### Exercise prompt:
Find all lines below containing the string "arrow" and return them.

───── Source material

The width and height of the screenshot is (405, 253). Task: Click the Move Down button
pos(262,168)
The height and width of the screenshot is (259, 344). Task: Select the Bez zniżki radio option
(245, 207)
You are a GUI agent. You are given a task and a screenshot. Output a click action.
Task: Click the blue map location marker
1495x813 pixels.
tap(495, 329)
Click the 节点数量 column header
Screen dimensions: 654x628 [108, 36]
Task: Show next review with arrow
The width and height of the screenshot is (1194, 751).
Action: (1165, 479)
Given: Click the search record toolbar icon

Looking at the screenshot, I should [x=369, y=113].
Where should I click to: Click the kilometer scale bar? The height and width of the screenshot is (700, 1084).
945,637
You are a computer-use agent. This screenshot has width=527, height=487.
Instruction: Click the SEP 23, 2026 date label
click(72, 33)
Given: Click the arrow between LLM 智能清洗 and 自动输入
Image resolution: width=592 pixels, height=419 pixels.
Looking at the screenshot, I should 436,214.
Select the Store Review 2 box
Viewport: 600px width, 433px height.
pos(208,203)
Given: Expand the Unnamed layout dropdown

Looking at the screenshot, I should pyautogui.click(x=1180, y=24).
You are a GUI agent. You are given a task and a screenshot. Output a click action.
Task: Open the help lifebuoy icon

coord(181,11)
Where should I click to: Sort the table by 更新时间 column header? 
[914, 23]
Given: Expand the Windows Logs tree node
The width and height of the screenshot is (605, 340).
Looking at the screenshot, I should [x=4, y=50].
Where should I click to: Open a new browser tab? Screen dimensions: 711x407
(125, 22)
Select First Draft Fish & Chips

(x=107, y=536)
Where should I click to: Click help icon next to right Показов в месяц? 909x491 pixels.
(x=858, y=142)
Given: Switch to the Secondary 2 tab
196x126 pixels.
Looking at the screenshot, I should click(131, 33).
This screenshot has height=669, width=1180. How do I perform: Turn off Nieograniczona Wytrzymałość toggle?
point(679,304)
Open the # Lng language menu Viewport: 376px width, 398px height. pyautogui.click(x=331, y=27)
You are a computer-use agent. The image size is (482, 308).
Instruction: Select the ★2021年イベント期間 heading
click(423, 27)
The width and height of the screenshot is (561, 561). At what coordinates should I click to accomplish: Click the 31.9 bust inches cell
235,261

──────────

### Result for this task:
Task: Show next review with arrow
Given: Click the arrow between LLM 智能清洗 and 自动输入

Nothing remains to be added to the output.